> Task prompt:
When you reach the line holding "The image size is (296, 161).", please begin to restate the lines word for word and continue through the last one in the material, excluding pictures.

> Exercise input:
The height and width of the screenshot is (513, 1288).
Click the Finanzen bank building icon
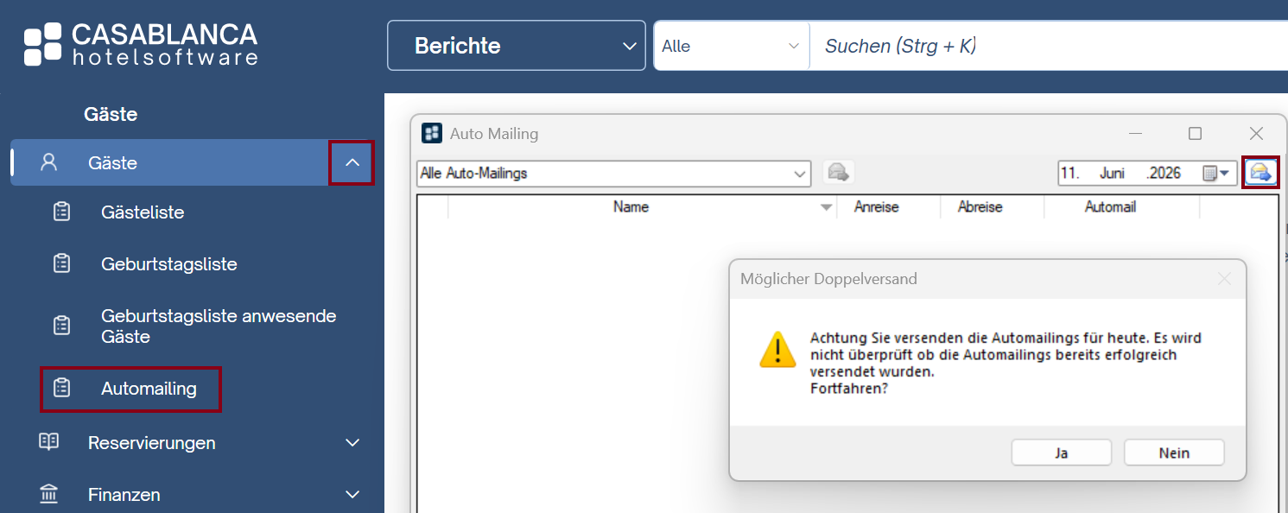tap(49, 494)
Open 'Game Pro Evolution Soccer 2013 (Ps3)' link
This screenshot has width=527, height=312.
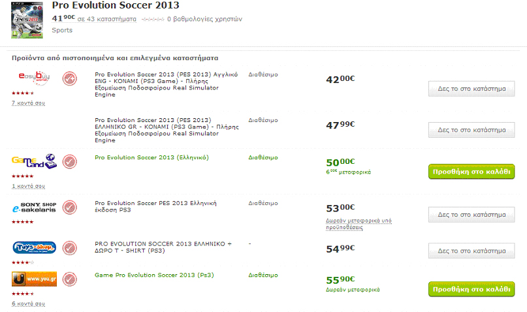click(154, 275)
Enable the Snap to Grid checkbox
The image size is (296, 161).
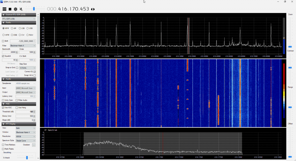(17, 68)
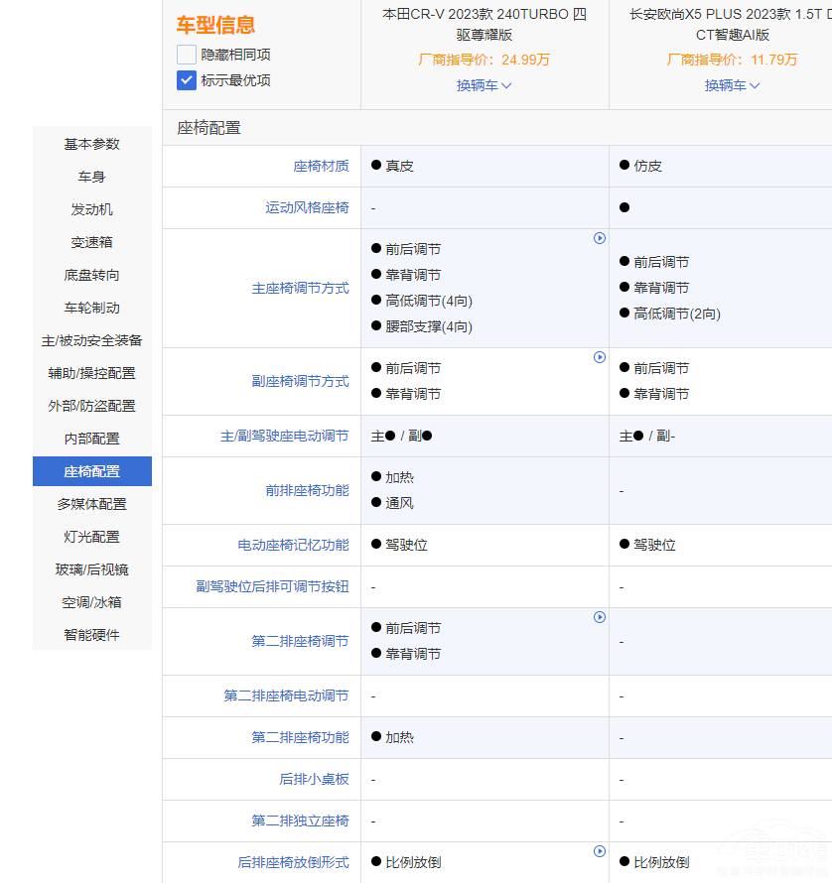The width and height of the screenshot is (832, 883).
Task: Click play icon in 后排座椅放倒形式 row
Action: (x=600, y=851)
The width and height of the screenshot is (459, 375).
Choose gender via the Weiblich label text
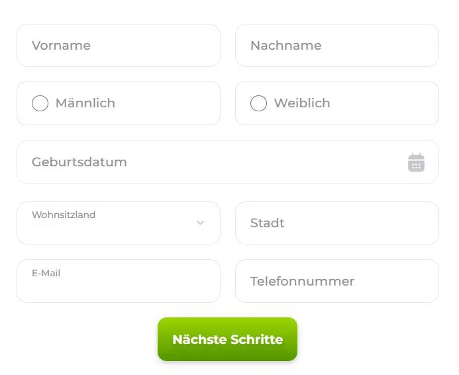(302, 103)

> Answer below:
The image size is (296, 161).
(17, 68)
The width and height of the screenshot is (832, 883).
Task: Click play icon in 后排座椅放倒形式 row
Action: (x=600, y=851)
The width and height of the screenshot is (459, 375).
Choose gender via the Weiblich label text
(302, 103)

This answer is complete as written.